WHAT IS ASKED:
(1) In the article on the World Bank grant to Mozambique, why is the death toll from Cyclone Idai and the flooding expected to rise?
(2) Write out the passage of the article on the World Bank grant to Mozambique between "The money comes" and "also through grants.", inclusive.
(3) Using the article on the World Bank grant to Mozambique, answer yes or no to each statement and quote the words that decide it: (a) Cyclone Idai hit northern Mozambique. (b) Nine million dollars of the financing is to be made available for emergency as soon as the project becomes effective. (c) The International Development Association supports the poorest countries only through grants.

DOCUMENT SECTION:
# # # # # # #
The money comes from the International Development Association (IDA), the part of the World Bank group which supports the world’s poorest countries, usually through soft loans, but occasionally also through grants.
The bank’s announcement comes in the wake of Cyclone Idai, which hit central Mozambique last Thursday. The cyclone and the subsequent flooding have so far taken at least 202 lives, and this death toll is bound to rise as more information comes in from rural areas, where communications have been disrupted.
According to a World Bank press release, the grant “will support the implementation of the government’s second DRM master plan, which seeks to improve financial protection against natural disaster, including the operationalisation and capitalisation of the recently established Disaster Management Fund; strengthen disaster preparedness and response; and build climate resilience into vulnerable education infrastructure”.
“As we approve this financing, my thoughts go to the families of those who perished during the cyclone Idai and the flooding season in the centre of Mozambique”, said World Bank country director for Mozambique, Mark Lundell, cited in the release. “We will ensure that nine million dollars of this financing be made available for emergency as soon as the project becomes effective.”
“This program seeks precisely to strengthen the capacity of the government to respond quickly and build more resilience in the communities for future climate hazards,” added Lundell.
The release points out that “the poor tend to bear the brunt of natural hazards prompted by climate change as they are often the least prepared and have limited financial capacity to cope”.
The new grant “will directly benefit a total of 3,360,000 people”, it said. “This includes women and other vulnerable groups, as well as children who will benefit from school retrofitting”.
Mozambique’s geographical position exposes it to severe weather events, and there is a long history of cyclones sweeping in from the Mozambique Channel, and of flooding in the major river valleys.
The release says this exposure “is made worse by the effects of climate change, which highlights the importance of strengthening the country’s financial resilience. Without changes in climate and disaster risk management and financing policy, climate change is expected to cause economic damage of up to 7.4 billion dollars during the period 2003 – 50”.
A World Bank senior urban specialist and the project’s task team leader, Michel Matera, warned that “the negative impact of economic and disaster-related shocks is exacerbated, among other things, by limited fiscal space to respond quickly and effectively to these shocks”.
# # # # # # #
ENTRIES SUPPLIED:

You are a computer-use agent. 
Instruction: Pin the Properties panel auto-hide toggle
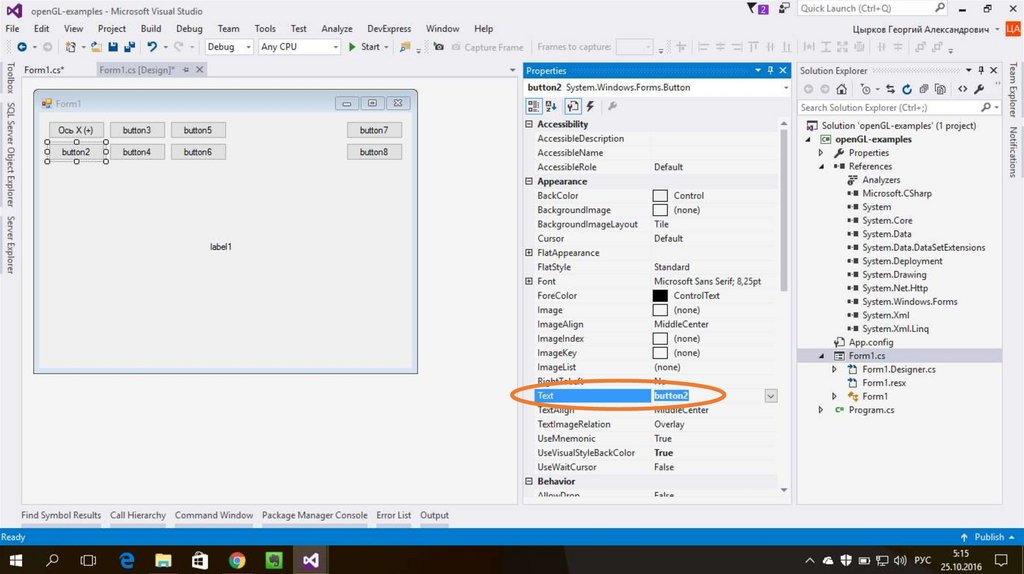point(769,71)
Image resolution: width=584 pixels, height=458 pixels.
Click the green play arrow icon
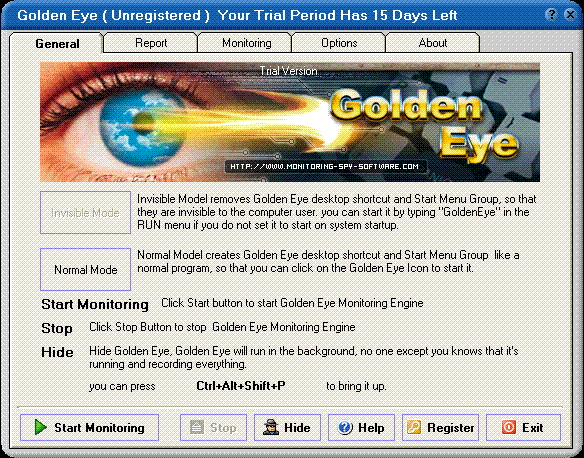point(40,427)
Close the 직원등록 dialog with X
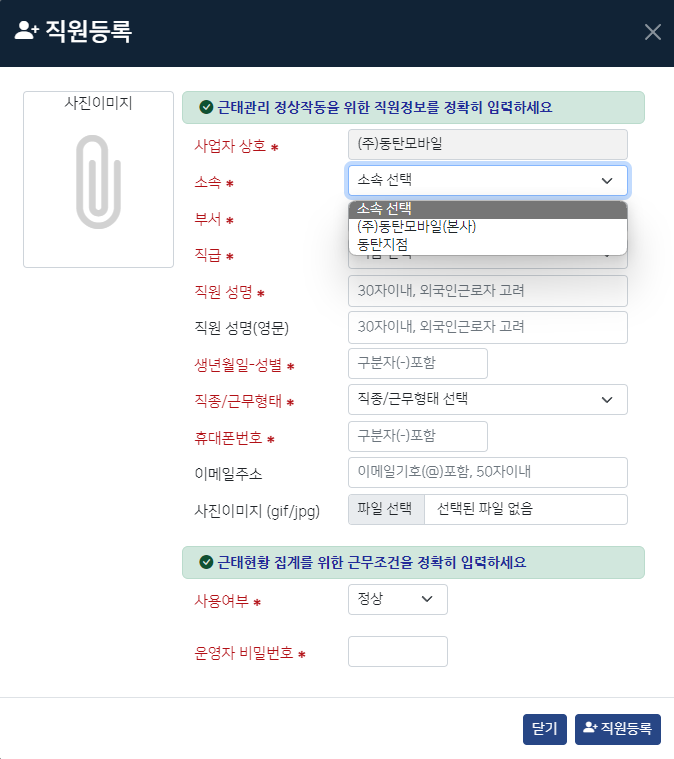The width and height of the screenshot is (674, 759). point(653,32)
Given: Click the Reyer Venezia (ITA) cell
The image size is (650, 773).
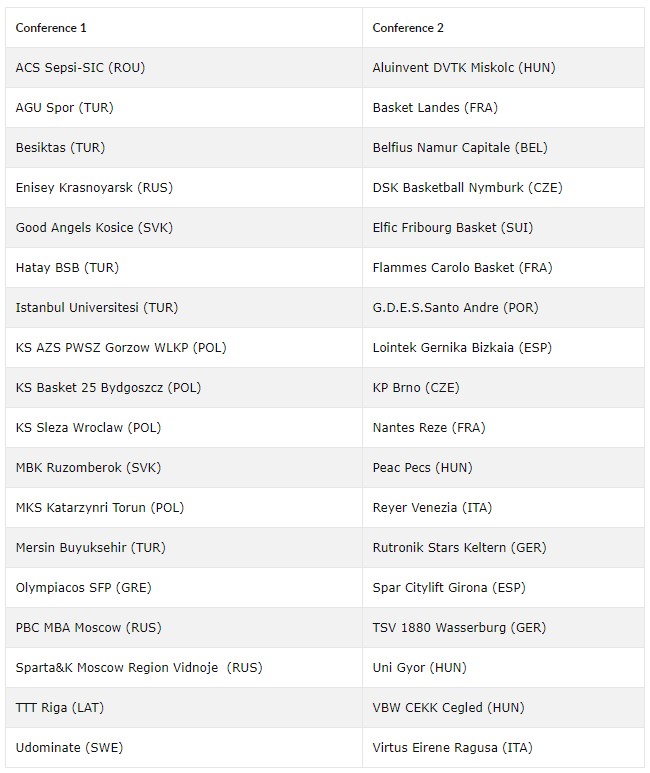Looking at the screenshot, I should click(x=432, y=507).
# # # # # # #
RESPONSES:
(1) The toll of at least 202 is expected to rise because more information is still coming in from rural areas, where communications have been disrupted.

(2)
The money comes from the International Development Association (IDA), the part of the World Bank group which supports the world’s poorest countries, usually through soft loans, but occasionally also through grants.

(3)
(a) No: "Cyclone Idai, which hit central Mozambique last Thursday"
(b) Yes: "We will ensure that nine million dollars of this financing be made available for emergency as soon as the project becomes effective."
(c) No: "usually through soft loans, but occasionally also through grants"